§ Data for processing
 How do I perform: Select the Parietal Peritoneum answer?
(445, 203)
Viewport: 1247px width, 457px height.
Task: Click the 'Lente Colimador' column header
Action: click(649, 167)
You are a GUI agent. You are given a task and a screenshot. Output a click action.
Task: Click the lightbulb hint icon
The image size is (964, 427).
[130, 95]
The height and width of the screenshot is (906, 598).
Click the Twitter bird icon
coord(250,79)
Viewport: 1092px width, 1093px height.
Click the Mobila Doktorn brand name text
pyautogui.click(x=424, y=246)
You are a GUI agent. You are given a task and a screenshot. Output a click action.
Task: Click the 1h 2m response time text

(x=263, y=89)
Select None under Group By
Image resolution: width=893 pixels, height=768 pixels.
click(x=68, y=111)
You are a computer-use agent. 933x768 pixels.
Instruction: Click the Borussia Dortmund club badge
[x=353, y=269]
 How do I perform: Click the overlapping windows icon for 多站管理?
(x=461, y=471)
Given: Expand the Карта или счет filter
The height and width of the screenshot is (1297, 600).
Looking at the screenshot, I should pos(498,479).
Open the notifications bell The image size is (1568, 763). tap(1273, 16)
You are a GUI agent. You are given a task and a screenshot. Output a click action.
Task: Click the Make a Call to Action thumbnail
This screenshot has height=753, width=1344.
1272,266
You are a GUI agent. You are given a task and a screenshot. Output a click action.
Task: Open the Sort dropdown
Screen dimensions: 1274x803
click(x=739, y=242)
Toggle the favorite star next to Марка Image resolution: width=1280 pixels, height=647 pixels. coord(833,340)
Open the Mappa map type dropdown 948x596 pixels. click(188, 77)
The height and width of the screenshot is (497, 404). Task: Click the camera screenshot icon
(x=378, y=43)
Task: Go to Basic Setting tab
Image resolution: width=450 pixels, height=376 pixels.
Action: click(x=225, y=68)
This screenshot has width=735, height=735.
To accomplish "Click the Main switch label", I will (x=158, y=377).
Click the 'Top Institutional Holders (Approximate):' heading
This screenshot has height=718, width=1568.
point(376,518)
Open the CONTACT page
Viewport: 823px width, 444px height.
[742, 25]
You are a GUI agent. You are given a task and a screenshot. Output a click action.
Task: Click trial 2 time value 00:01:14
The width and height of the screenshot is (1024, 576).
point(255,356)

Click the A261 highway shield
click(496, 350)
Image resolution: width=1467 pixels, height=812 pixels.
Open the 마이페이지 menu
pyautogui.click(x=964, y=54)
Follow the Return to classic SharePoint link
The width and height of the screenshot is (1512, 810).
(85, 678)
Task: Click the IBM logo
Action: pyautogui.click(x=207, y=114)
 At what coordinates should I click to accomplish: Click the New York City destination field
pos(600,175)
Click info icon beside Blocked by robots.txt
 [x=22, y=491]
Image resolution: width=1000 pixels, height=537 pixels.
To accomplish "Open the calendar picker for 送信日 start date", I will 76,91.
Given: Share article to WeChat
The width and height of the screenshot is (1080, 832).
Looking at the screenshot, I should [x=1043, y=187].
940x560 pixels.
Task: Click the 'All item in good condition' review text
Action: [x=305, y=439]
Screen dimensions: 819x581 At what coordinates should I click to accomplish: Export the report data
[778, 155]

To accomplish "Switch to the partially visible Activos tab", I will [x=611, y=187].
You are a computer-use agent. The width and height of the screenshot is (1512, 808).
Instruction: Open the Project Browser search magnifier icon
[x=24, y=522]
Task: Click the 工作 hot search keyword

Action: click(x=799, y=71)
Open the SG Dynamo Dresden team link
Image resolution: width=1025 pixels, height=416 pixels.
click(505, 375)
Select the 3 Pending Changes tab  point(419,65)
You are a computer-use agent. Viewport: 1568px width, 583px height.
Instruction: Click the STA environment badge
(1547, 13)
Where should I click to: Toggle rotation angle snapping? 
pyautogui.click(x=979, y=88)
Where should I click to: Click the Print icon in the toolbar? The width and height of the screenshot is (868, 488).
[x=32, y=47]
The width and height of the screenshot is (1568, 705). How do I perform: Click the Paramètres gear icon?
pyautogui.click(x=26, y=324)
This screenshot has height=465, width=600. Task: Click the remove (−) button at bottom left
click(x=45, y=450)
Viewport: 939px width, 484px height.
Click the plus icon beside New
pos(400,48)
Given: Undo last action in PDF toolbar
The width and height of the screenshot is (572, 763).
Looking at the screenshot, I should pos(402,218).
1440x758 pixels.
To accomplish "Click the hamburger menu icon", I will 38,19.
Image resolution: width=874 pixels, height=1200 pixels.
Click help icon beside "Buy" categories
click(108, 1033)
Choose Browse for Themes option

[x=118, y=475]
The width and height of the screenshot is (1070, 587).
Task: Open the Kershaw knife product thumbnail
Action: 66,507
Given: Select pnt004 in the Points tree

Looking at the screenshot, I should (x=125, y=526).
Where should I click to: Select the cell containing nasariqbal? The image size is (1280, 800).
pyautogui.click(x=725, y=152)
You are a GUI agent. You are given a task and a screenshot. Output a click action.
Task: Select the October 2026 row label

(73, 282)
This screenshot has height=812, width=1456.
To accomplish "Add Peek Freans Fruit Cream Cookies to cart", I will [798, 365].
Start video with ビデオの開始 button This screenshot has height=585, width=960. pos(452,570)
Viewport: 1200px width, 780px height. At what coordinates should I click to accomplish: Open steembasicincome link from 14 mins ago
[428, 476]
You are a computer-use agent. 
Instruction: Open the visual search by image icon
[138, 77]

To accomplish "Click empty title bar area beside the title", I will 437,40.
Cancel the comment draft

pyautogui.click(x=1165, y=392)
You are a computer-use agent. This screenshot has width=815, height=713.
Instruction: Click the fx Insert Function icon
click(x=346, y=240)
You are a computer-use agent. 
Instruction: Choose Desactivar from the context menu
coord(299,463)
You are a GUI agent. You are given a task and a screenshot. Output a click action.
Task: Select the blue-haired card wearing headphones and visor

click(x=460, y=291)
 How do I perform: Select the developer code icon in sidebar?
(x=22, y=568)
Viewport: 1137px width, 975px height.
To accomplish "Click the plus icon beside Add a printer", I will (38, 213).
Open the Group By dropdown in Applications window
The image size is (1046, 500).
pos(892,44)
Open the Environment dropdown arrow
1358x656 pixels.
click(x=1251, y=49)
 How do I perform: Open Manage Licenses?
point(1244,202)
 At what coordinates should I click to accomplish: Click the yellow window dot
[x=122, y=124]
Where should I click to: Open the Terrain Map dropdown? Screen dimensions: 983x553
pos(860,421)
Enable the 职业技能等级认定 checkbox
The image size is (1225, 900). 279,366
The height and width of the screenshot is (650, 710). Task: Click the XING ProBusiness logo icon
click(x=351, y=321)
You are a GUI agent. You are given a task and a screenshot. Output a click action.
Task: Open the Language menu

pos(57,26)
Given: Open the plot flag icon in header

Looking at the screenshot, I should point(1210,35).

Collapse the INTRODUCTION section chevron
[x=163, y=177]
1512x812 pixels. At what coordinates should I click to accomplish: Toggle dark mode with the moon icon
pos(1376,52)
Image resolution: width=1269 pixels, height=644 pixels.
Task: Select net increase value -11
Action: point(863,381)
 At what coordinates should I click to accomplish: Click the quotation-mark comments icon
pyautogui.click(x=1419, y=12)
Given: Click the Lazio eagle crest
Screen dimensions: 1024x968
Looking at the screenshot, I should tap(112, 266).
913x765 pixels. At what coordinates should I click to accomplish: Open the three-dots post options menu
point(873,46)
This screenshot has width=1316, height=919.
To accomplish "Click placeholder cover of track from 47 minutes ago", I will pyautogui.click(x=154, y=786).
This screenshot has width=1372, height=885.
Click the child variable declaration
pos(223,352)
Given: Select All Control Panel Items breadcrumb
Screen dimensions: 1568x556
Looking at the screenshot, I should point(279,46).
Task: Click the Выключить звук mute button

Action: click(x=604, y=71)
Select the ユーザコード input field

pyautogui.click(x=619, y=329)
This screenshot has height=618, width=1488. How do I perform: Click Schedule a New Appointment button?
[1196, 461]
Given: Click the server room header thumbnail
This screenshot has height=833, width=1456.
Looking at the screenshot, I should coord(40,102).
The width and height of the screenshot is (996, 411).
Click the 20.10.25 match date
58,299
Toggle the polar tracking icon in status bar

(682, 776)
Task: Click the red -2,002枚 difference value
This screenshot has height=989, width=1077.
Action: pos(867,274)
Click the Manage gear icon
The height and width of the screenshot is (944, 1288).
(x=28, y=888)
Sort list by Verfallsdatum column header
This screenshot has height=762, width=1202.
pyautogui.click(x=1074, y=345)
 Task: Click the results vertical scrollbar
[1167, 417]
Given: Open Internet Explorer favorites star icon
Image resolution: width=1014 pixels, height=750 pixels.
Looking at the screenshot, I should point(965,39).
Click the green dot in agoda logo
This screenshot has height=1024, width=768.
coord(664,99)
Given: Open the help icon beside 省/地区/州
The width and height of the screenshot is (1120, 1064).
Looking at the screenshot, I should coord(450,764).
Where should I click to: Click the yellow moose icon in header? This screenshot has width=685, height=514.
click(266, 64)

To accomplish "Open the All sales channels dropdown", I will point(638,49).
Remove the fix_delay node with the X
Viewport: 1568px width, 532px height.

§ Exercise description
Copy out everything from the start of the data down to the line containing "Looking at the screenshot, I should pos(498,479).", word for word.

§ Response for this exercise
 How do I perform: Select the Parietal Peritoneum answer?
(445, 203)
Viewport: 1247px width, 457px height.
Task: Click the 'Lente Colimador' column header
Action: click(649, 167)
You are a GUI agent. You are given a task and a screenshot. Output a click action.
Task: Click the lightbulb hint icon
The image size is (964, 427).
[130, 95]
The height and width of the screenshot is (906, 598).
Click the Twitter bird icon
coord(250,79)
Viewport: 1092px width, 1093px height.
Click the Mobila Doktorn brand name text
pyautogui.click(x=424, y=246)
You are a GUI agent. You are given a task and a screenshot. Output a click action.
Task: Click the 1h 2m response time text

(x=263, y=89)
Select None under Group By
Image resolution: width=893 pixels, height=768 pixels.
click(x=68, y=111)
You are a computer-use agent. 933x768 pixels.
Instruction: Click the Borussia Dortmund club badge
[x=353, y=269]
 How do I perform: Click the overlapping windows icon for 多站管理?
(x=461, y=471)
Given: Expand the Карта или счет filter
The height and width of the screenshot is (1297, 600).
Looking at the screenshot, I should pos(498,479).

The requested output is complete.